▶ _WORK ORDER_
Using the records below, repeat exactly the lines from the one holding "Given: Open the search" through the one holding "Click the Get", both ends included, and no others.

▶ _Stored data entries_
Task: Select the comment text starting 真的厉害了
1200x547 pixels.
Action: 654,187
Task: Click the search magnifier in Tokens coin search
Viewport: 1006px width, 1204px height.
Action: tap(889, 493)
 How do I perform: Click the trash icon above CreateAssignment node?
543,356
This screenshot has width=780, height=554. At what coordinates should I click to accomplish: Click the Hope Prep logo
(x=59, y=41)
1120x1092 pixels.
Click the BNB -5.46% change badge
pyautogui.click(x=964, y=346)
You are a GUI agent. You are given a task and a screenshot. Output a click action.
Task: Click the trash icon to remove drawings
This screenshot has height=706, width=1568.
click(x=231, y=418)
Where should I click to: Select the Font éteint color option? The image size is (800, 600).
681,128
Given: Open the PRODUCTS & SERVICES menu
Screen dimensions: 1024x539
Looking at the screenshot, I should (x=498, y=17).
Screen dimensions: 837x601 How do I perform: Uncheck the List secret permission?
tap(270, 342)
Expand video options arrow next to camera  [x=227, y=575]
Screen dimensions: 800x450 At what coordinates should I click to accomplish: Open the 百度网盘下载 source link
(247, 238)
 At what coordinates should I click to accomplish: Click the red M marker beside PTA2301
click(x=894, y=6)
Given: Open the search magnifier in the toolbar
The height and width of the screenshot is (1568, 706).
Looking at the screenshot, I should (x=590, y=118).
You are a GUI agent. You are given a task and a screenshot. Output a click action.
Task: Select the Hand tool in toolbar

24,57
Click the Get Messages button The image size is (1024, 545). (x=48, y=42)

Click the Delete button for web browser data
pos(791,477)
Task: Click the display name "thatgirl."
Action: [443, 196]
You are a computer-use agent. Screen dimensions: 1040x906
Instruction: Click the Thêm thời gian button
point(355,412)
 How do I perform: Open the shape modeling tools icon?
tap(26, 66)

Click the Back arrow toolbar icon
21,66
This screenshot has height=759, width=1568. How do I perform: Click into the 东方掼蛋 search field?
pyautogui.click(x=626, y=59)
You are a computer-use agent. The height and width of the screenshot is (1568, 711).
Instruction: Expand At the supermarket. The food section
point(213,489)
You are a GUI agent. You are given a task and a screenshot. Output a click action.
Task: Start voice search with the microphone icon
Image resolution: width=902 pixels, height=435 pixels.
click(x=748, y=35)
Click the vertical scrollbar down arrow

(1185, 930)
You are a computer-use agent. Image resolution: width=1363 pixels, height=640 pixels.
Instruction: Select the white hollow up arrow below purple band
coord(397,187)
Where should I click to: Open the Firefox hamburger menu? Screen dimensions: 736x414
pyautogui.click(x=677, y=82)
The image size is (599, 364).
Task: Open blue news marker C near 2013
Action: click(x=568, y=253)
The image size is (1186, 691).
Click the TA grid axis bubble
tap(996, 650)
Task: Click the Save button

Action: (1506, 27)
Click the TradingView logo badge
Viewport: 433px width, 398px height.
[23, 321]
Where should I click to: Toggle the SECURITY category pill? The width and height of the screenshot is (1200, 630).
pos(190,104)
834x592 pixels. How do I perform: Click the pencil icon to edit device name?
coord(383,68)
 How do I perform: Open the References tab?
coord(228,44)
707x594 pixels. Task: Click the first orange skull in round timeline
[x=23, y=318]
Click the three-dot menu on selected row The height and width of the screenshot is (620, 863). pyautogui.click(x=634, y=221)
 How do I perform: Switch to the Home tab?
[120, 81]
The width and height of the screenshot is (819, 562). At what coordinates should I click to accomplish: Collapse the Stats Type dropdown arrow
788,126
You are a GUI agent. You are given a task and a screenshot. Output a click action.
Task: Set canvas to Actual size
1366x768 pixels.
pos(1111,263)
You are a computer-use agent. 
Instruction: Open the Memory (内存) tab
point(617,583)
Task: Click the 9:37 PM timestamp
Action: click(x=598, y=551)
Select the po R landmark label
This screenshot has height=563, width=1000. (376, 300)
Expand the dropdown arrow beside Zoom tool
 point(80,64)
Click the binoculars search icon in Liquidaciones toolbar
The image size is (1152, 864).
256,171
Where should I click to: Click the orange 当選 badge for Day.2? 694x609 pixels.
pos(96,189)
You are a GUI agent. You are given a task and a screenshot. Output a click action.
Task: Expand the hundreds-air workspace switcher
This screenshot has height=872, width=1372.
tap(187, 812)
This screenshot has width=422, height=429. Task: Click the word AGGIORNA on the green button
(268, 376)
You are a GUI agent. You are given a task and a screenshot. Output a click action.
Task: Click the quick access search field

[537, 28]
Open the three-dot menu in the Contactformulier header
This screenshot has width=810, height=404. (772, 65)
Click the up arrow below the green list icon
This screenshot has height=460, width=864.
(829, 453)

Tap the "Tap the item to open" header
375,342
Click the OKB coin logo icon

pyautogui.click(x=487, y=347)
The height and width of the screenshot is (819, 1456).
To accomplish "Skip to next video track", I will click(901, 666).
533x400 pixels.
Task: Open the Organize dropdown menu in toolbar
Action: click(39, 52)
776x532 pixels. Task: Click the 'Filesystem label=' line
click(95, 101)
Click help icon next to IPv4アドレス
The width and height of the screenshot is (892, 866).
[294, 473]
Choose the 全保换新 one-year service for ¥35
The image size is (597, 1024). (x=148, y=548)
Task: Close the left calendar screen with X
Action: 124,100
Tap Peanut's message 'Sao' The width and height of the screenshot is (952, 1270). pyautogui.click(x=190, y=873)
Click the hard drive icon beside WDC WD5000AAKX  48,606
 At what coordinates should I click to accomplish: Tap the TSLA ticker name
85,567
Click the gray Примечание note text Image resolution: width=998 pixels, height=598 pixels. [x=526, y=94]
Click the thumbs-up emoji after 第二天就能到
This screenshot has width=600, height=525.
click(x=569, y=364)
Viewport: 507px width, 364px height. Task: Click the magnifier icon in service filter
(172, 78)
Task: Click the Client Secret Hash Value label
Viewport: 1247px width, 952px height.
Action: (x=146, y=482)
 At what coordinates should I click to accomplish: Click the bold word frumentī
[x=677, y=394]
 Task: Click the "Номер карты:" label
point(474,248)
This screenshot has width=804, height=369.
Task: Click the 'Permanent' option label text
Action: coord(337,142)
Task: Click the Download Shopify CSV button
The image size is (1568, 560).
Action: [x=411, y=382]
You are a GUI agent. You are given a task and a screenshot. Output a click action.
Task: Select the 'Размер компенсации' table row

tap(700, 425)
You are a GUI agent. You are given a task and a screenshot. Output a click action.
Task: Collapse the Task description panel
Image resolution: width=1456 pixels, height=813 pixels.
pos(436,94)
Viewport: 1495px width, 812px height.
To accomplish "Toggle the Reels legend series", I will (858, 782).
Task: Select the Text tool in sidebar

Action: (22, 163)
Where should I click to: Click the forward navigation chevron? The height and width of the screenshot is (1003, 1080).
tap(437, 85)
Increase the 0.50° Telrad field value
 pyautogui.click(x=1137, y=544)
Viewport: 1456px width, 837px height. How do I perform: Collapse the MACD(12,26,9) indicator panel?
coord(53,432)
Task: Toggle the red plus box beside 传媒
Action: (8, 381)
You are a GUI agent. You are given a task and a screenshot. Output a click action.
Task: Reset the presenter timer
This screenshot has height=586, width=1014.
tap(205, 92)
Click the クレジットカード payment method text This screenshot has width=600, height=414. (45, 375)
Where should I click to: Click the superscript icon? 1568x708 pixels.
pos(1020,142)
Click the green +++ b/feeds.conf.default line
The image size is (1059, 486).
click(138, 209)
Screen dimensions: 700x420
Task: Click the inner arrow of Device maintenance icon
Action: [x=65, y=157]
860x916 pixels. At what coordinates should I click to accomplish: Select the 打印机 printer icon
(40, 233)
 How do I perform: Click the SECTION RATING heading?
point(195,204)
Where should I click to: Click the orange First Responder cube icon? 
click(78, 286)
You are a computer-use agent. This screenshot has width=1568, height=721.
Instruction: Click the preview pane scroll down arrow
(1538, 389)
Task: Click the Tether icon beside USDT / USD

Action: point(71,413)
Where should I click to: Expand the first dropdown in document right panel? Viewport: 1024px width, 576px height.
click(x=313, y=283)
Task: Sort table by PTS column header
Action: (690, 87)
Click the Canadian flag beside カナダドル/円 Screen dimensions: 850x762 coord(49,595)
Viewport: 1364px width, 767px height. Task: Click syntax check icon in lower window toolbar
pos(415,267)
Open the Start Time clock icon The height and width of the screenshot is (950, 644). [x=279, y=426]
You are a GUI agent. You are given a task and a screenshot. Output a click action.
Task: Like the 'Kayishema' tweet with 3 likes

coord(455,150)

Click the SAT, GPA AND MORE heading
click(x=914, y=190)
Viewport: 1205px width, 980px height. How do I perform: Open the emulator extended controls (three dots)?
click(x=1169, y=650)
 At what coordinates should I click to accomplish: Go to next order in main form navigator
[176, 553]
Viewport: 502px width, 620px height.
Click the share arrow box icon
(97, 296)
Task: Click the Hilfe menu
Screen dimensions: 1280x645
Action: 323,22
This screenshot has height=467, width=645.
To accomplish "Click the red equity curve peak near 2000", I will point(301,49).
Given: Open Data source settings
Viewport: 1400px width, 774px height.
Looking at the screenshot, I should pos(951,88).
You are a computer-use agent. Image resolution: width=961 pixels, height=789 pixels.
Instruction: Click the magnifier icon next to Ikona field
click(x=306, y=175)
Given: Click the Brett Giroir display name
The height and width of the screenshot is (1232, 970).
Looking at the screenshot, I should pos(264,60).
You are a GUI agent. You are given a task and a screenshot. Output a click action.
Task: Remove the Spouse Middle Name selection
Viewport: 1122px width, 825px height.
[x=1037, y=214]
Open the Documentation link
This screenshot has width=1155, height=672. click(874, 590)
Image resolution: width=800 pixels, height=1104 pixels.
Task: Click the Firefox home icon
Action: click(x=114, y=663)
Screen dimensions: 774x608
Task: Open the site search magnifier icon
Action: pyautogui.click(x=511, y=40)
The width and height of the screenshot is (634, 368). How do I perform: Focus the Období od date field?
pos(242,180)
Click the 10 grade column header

▶ _RESULT FOR THIS TASK_
Given: Open the search magnifier in the toolbar
The height and width of the screenshot is (1568, 706).
Looking at the screenshot, I should (x=590, y=118).
You are a GUI agent. You are given a task and a screenshot. Output a click action.
Task: Select the Hand tool in toolbar

24,57
Click the Get Messages button The image size is (1024, 545). (x=48, y=42)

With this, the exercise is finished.